Katie Nelson responds to recent comments by SPVM police chief Marc Parent on last year’s student strike. This post originally appeared on her blog maroisandme.wordpress.com and is republished with permission from the author.
Rage is the ruins in which we find the familiarity of refuge, a place where emotion echoes through chambers of memories. A black out of repetition, a cinematic adventure that we give Oscars to. It is the place that most of us live and a place that most of us die.
What must be worse than being demonstrated against by Anarchists is being lobbied against by Government. To fight for the poor, for the oppressed and the weak and then to be called a terrorist by the machine that perpetuates it. What must definitely be worse than all of that is to be the dog taking scraps to carry out the orders.
I used to pretend that it was all just a nightmare, when you’d blow the horn and the grenades would get thrown. When we were being chased down back alleys, running from whatever you hoped to do. The only thing that keeps your chin up is the belt that keeps your helmet on when someone uses a brick on it; and you stumble home, tears filled in your eyes because another colleague hit the ground from a smoke bomb, and the media rubs your ego because your wife stopped, and we are supposed to feel sorry for you. And we’re supposed to see the orders carried out and the job done as remarkable and impressive.
Mr. Parent and anyone like you, the only thing I find impressive is that you managed to survive an entire year of civil unrest without a single death. Because if I were the kid who had his eye come out of his socket because of your cops “keeping their cool” I would stop at nothing to see you suffer for the loss that you created and the innocence you stole.
I remember every night, and I relive it every night. I remember watching vans screaming down empty roads, hitting people with their doors open and I remember seeing cops laughing after they beat her to the ground, motionless.
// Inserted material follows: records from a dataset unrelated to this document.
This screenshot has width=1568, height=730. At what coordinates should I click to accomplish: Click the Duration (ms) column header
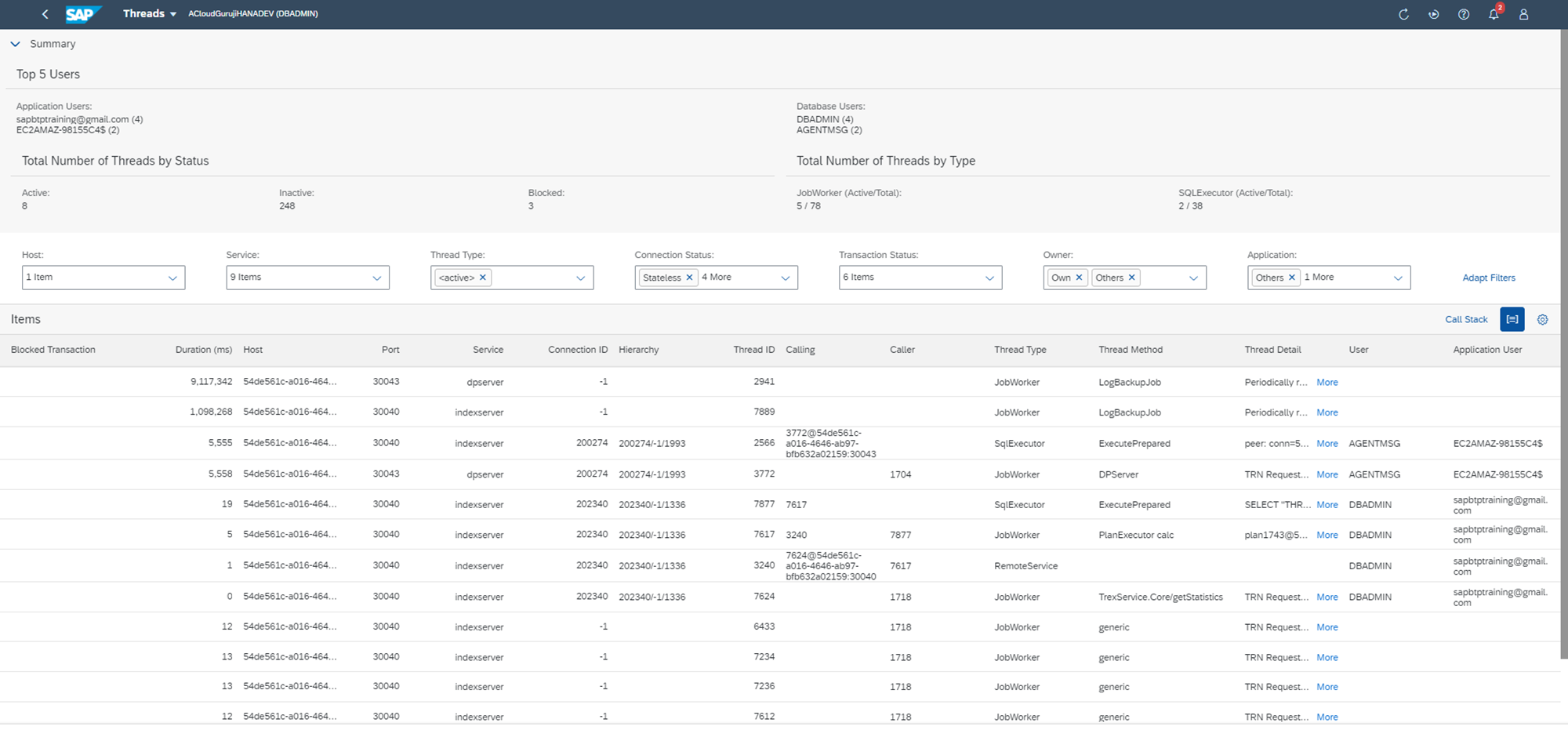[x=203, y=350]
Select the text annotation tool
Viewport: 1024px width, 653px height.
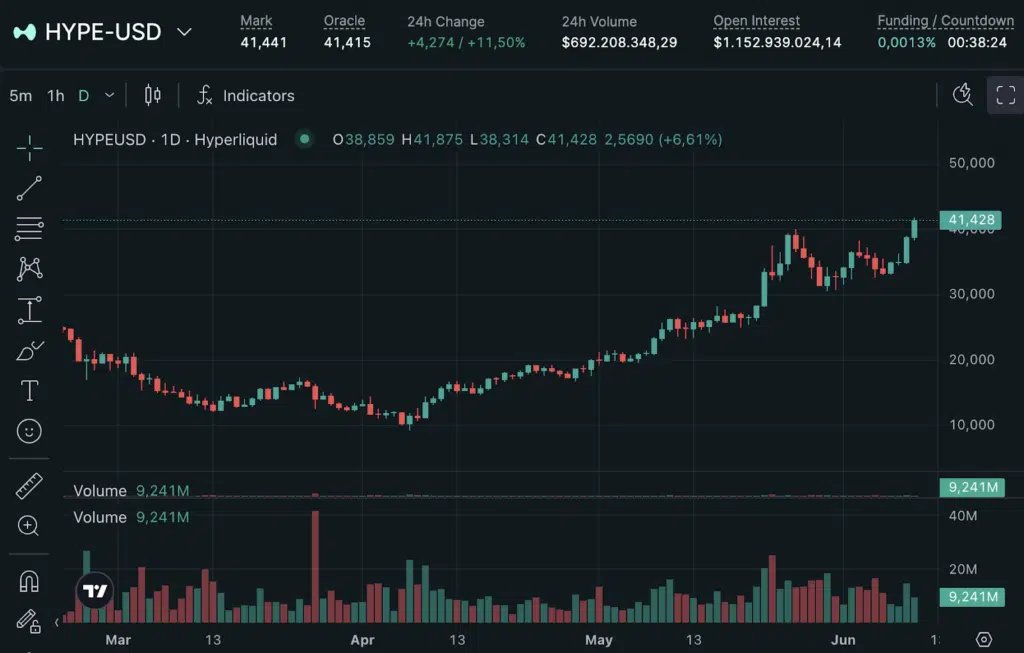(29, 390)
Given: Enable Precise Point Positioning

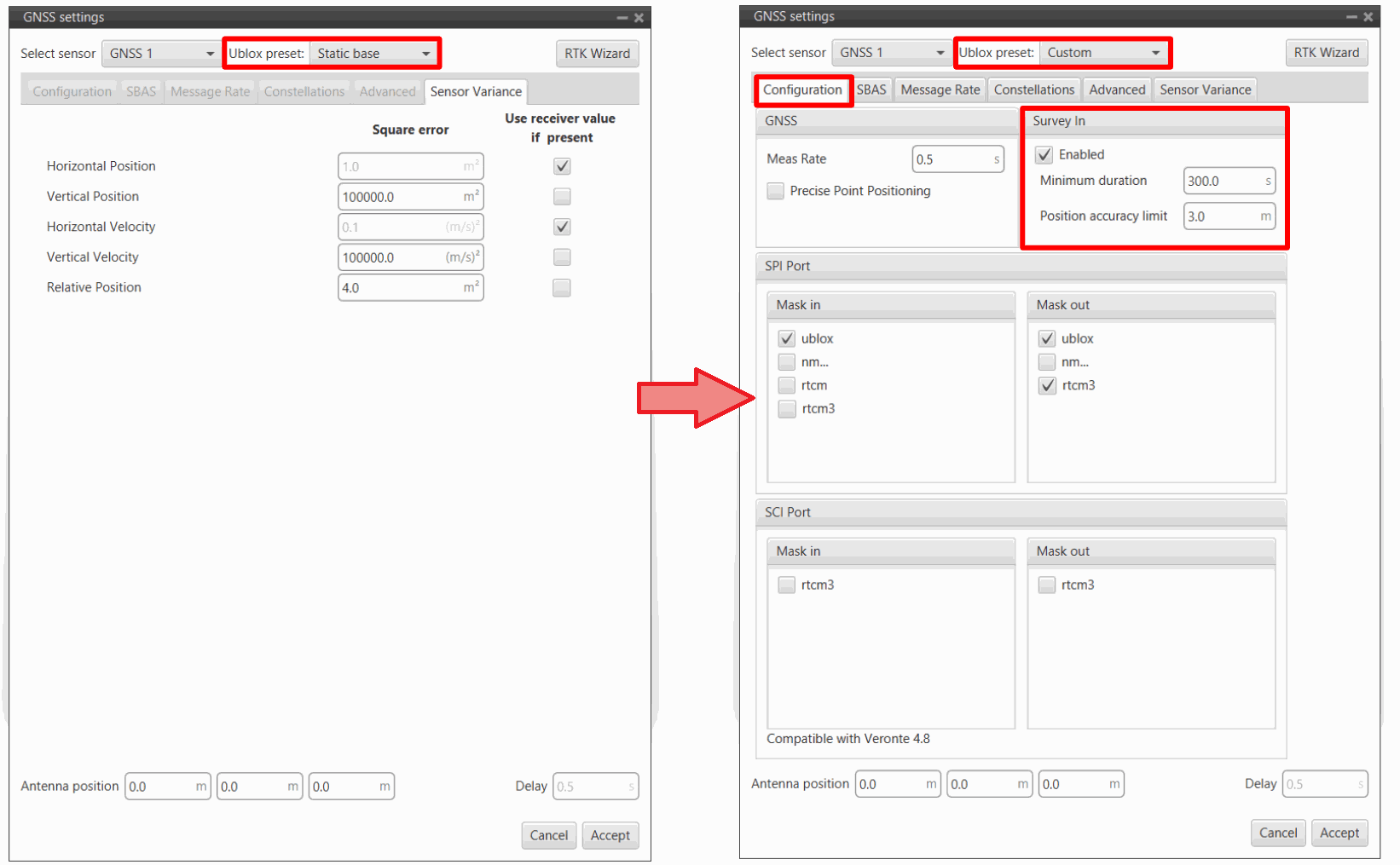Looking at the screenshot, I should coord(776,191).
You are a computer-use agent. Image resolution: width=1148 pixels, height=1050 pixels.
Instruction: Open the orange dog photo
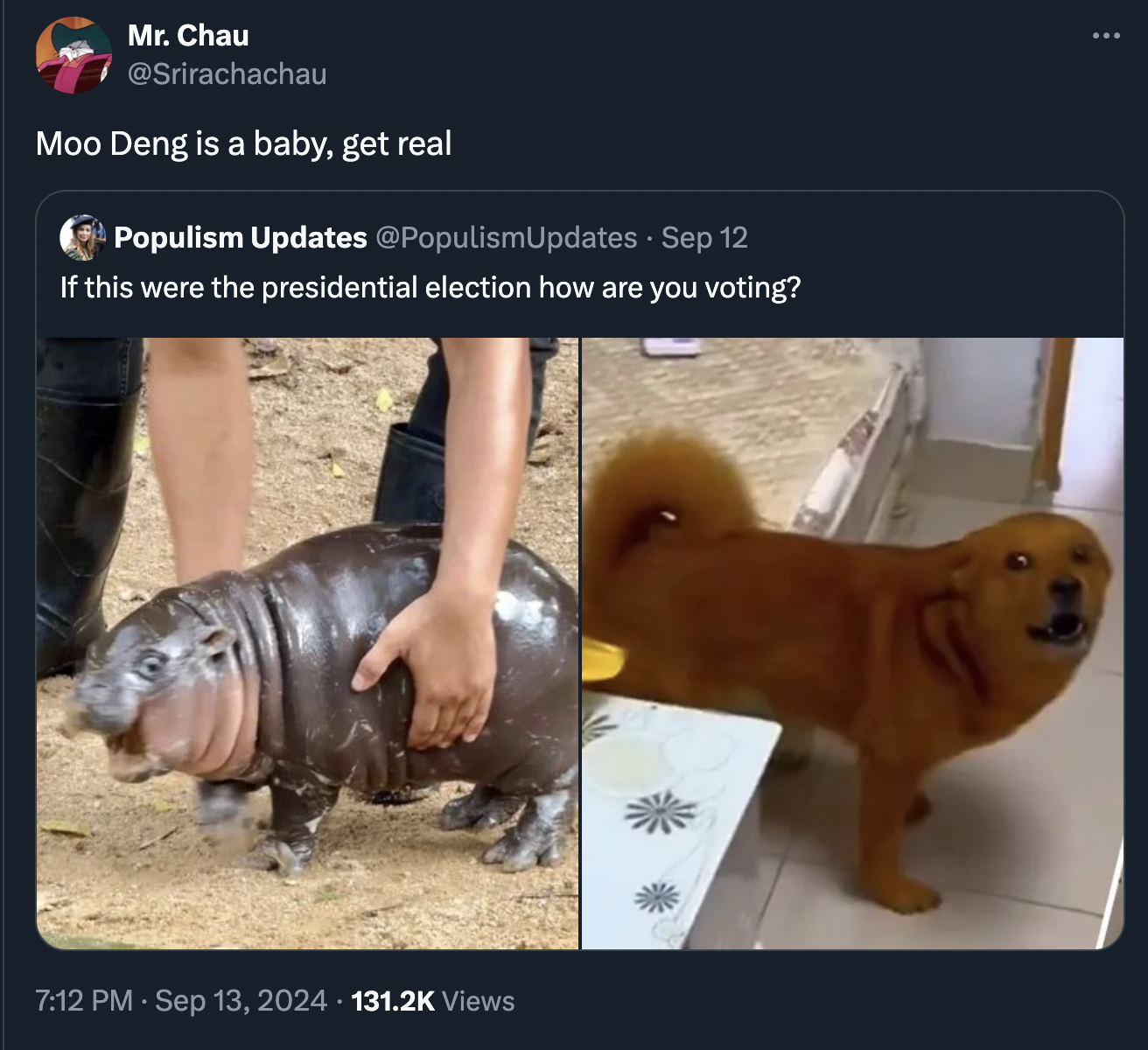(852, 643)
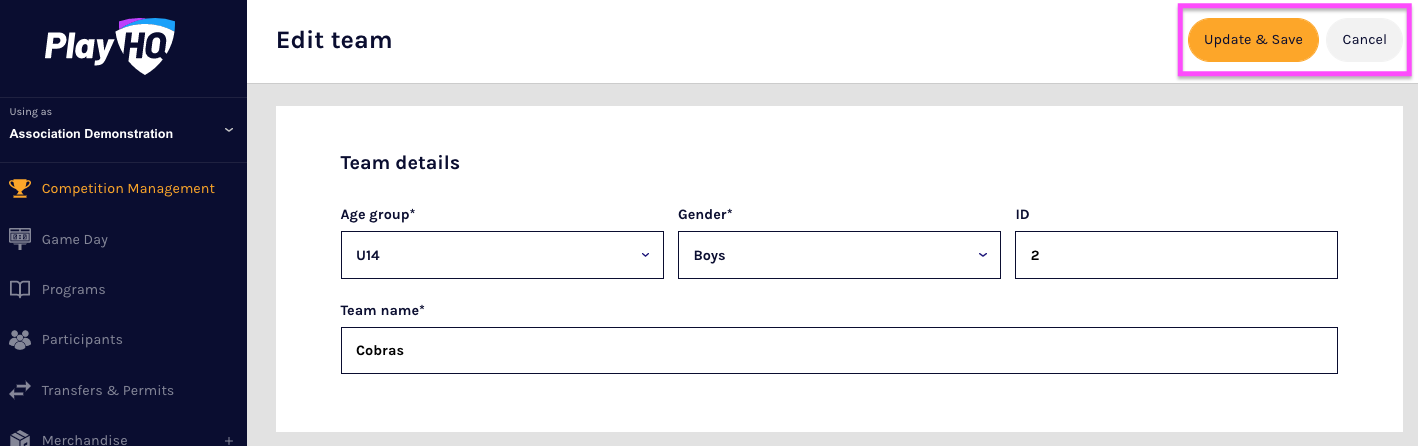Click the Transfers & Permits arrows icon
This screenshot has height=446, width=1418.
click(x=20, y=390)
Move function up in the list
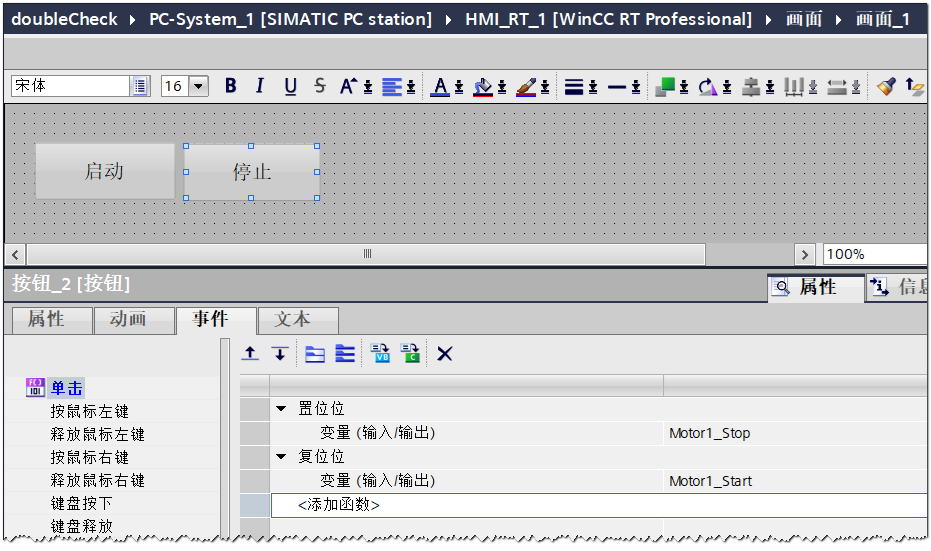The width and height of the screenshot is (931, 551). pos(251,354)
And I remember the feeling of a gun being pointed at me three days out of the week, and I remember the way my gut would drop when I was cornered by a dumpster off St. Catherines by four hungry men carrying badges.
I remember these things because these things made me hate the reality I was in, it made me hate myself and anyone who tried to empathize with me; because there was a way to stop this, and that way was with you – and instead of acknowledging the fucked up shit happening on your watch nightly, you instead glorified the work of these police as admirable and courageous; we must all bruise our knees as we bow to the men who prevented the death of a student during the strike!
The only thing that prevented death was the kids who had to leave their books behind and pick up rocks instead, the ones who stood on the front line taking blow after blow to try and stop an intervention into a contingent of children in strollers and their parents, the ones who came out every night to fight for the basic rights of survival. The only thing that prevented death was the beasts of our hope, and the determination to fight.
Mr. Parent, until you afford yourself the opportunity to pick up a fucking book and learn what we stand and fight for, what we are willing to risk our lives for, you will never understand what it is like to be forced into submission. Your statements are the trigger to the gun that cultivates the terror for thousands of kids, walking around a world of post-traumatic stress disorder and shell shock, questioning themselves and the society that failed them when a baton to their face gave them the political science degree they were fighting for.
So take your guilt down to the library and see if it pays for the card, because we will never forget what happened in Montreal.